Thread local and memory allocation

Tue Oct 4 23:19:44 PDT 2011

On Tue, 04 Oct 2011 23:56:52 -0400, Andrew Wiley <wiley.andrew.j at gmail.com> wrote:

> On Tue, Oct 4, 2011 at 10:55 PM, Andrew Wiley <wiley.andrew.j at gmail.com> wrote:
>> On Tue, Oct 4, 2011 at 8:59 PM, Robert Jacques <sandford at jhu.edu> wrote:
>>> On Tue, 04 Oct 2011 10:54:58 -0400, Andrew Wiley <wiley.andrew.j at gmail.com>
>>> wrote:
>>>
>>>> On Tue, Oct 4, 2011 at 3:52 AM, Walter Bright
>>>> <newshound2 at digitalmars.com> wrote:
>>>>>
>>>>> On 10/4/2011 1:22 AM, deadalnix wrote:
>>>>>>
>>>>>> Do you mean manage the memory that way :
>>>>>> Shared heap -> TL pool within the shared heap -> allocation in thread
>>>>>> from
>>>>>> TL pool.
>>>>>>
>>>>>> And complete GC collect.
>>>>>
>>>>> Yes.
>>>>>
>>>>>
>>>>>> This is a good solution do reduce contention on allocation.

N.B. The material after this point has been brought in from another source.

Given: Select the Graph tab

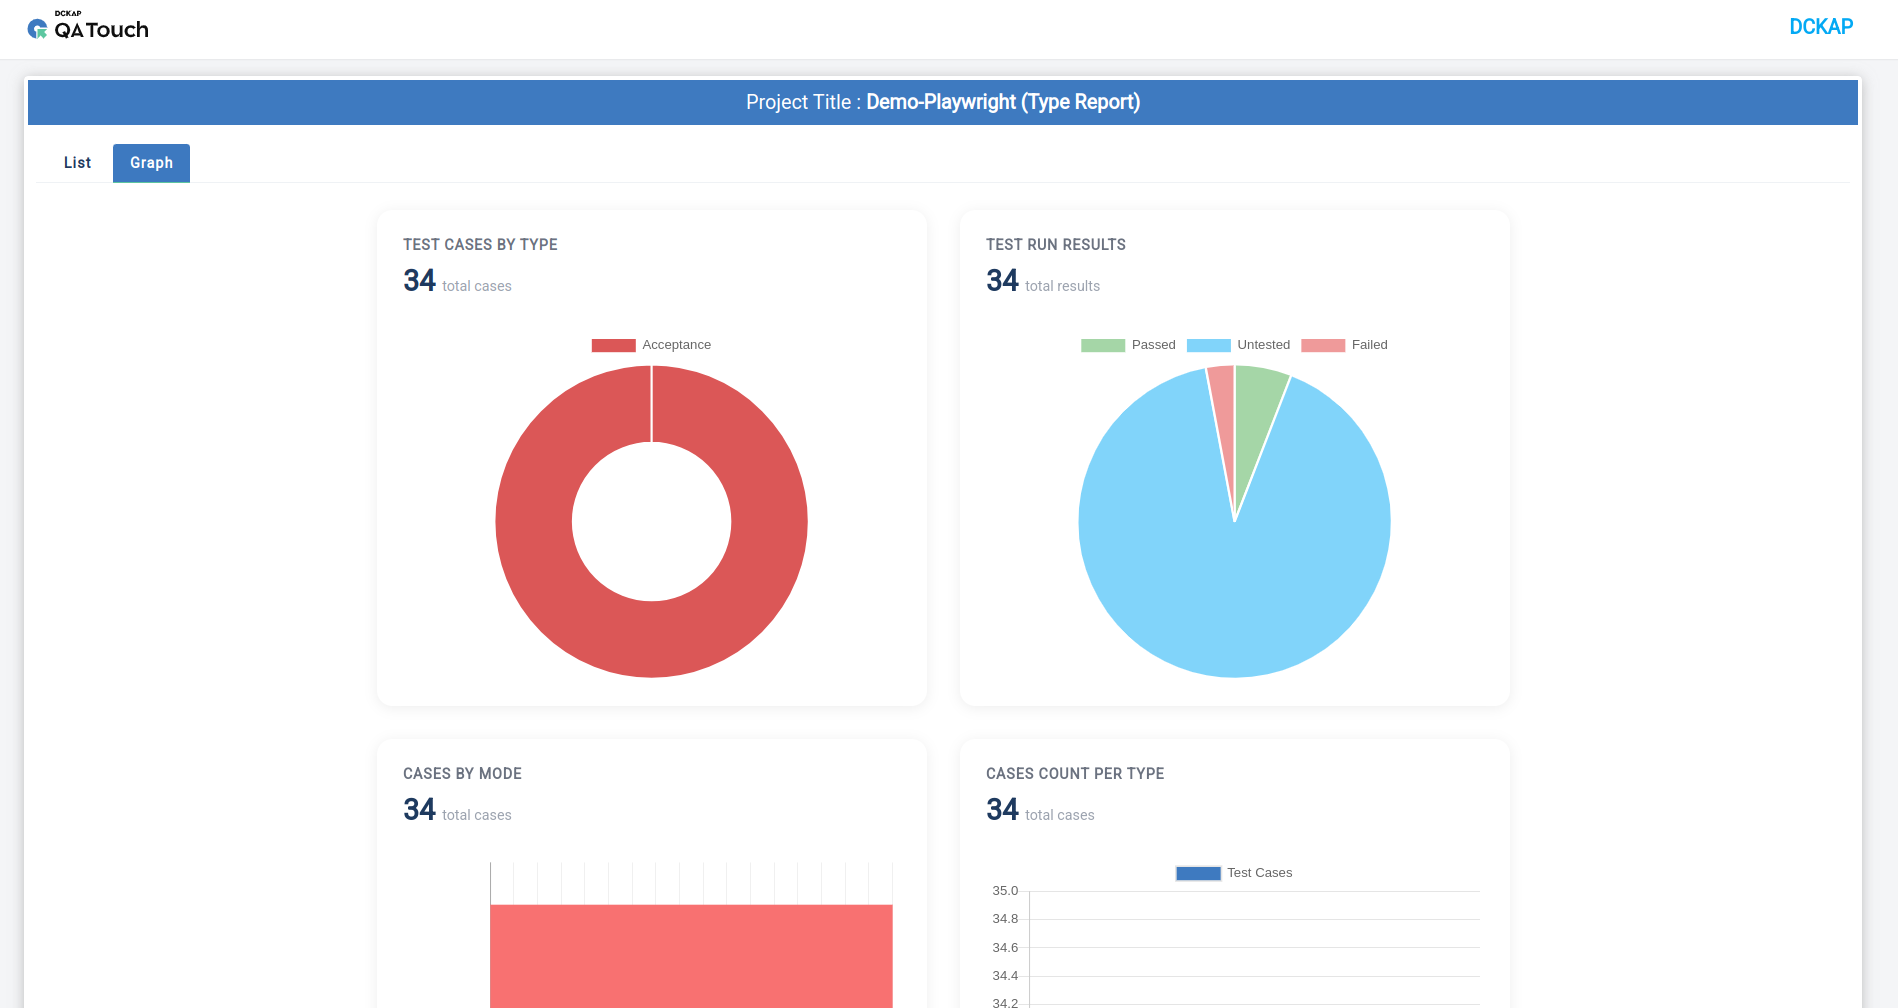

But a very
>>>>>> different
>>>>>> thing than I was initially talking about.
>>>>>
>>>>> Yes.
>>>>>
>>>>>
>>>>>> Back to the point,
>>>>>>
>>>>>> Considering you have pointer to immutable from any dataset, but not the
>>>>>> other
>>>>>> way around, this is also valid to get a flag for it in the allocation
>>>>>> interface.
>>>>>>
>>>>>> What is the issue with the compiler here ?
>>>>>
>>>>> Allocate an object, then cast it to immutable, and pass it to another
>>>>> thread.
>>>>>
>>>>
>>>> Assuming we have to make a call to the GC when an object toggles its
>>>> immutable/shared state, it seems like this whole approach would
>>>> basically murder anyone doing message passing with ownership changes,
>>>> because the workflow tends to be create an object -> cast to shared ->
>>>> send to another thread -> cast away shared -> do work -> cast to
>>>> shared...
>>>> On the other hand, I guess the counterargument is that locking an
>>>> uncontended lock is on the order of two instructions (or so I'm told),
>>>> so casting away shared probably isn't ever necessary. It just seems
>>>> somewhat counterintuitive that casting to and from shared would be
>>>> slower than unnecessarily locking the object.
>>>>
>>>
>>> It's entirely possible to simply allocate the memory for the object from the
>>> shared heap to start with. Then no more calls to the GC are needed.
>>>
>>
>> When an object is created and later cast to shared, the compiler
>> *can't* know that it should allocate from the shared heap because the
>> cast may not be anywhere near where the object was created. The same
>> problem goes for immutable.
>>
>
> If you meant that the *user* should be responsible for making sure
> it's allocated on the shared heap, then yes, that's possible, but
> you're putting GC implementation details into the type system. That
> may or may not be a good thing.
>

I would phrase it as a shift D's memory model towards NUMA. By the way, GP GPU is here to stay and it's NUMA. HPC software is cache aware, which is NUMA. And all high-end server systems are NUMA aware, to say nothing of cluster/fabric computing.